The word cloud below shows that feedback, questions, and examples were all important terms. Specific and clear feedback was asked for in many cases. One student wrote, “Gentle constructive feedback.” As many of us know, reviewers and faculty can be a bit rough when reviewing materials. Winston Churchill once said, “When you have to kill a man, it costs nothing to be polite.” It is something to remember as we respond to students and our peers.
Another student wrote, “Give me advice about what needs to be improved, but with the advice give me guidance. My last research professor did not do that. … I do best when there is some guidance with the advice, and I feed off of that.” In many ways, it is important for faculty to model civil and courteous behavior to students.
Students asked for clear examples and templates. I explained that sometimes I provide examples in the form of past student exemplars. (Don’t forget to obtain permission to use them from the previous students.) At other times, the nature of the course is such that part of the assignment is for the student to analyze the issue and determine the best approach. In those cases, I do offer to provide feedback to students prior to submitting a final version.

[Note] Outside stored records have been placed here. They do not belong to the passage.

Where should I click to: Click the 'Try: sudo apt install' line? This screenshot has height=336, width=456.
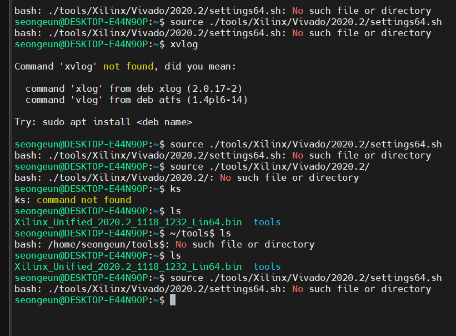103,122
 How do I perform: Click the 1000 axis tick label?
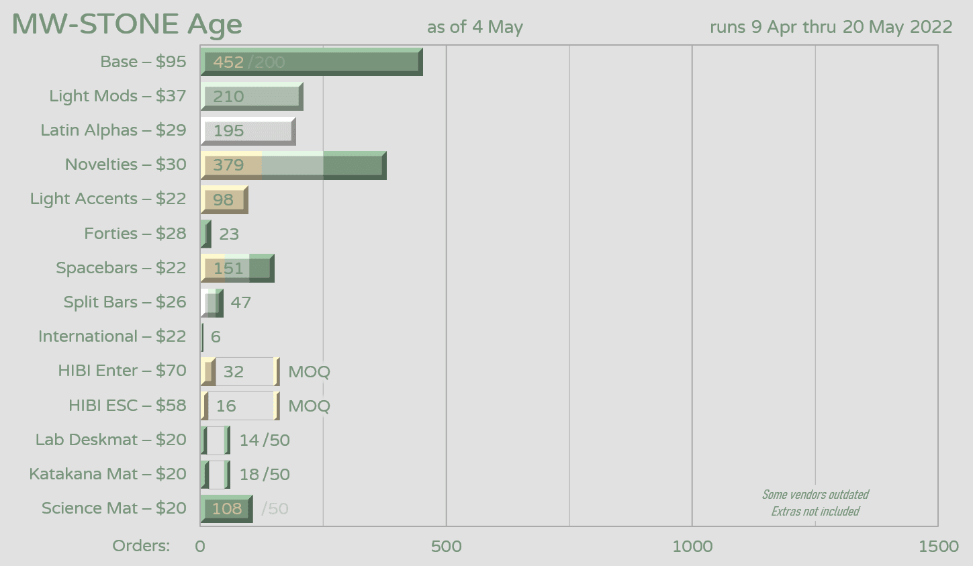click(692, 547)

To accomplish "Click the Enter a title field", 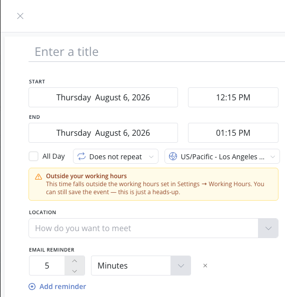I will 157,52.

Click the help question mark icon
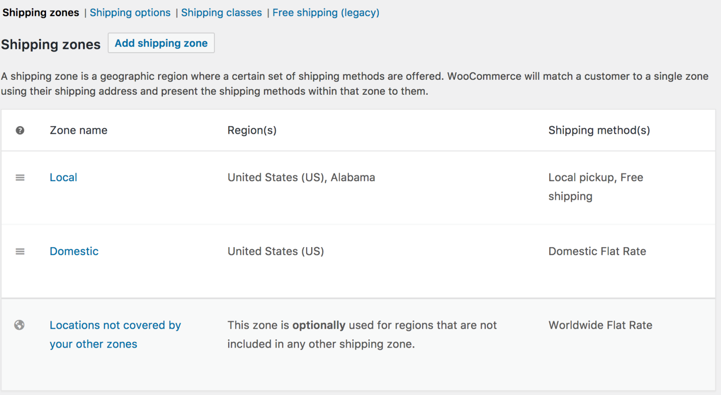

It is also a solid practice to allow students who miss the mark to revise and resubmit assignments. This is because mastery of the material by each student should be a faculty member’s primary goal. Students ask for “high expectations” and to be supported as they “grow.” It is our job to support that growth in a humane manner. Remember, Carl Boyd has been quoted as stating, “No one rises to low expectations.” Dr. Boyd was correct. Students do need high expectations, but they also need to be reasonable and achievable. I have never understood the mindset that failing students makes the faculty member better.
Faculty are engaged in ensuring students learn. If students fail, we have failed. One way to ensure student success is to ask the students themselves. Asking at the beginning of the course is also a way to communicate to the students that you want them to be successful. Sometimes simply knowing that the professor cares can be a significant bump to student motivation–and all they need to fuel their success for the rest of the term.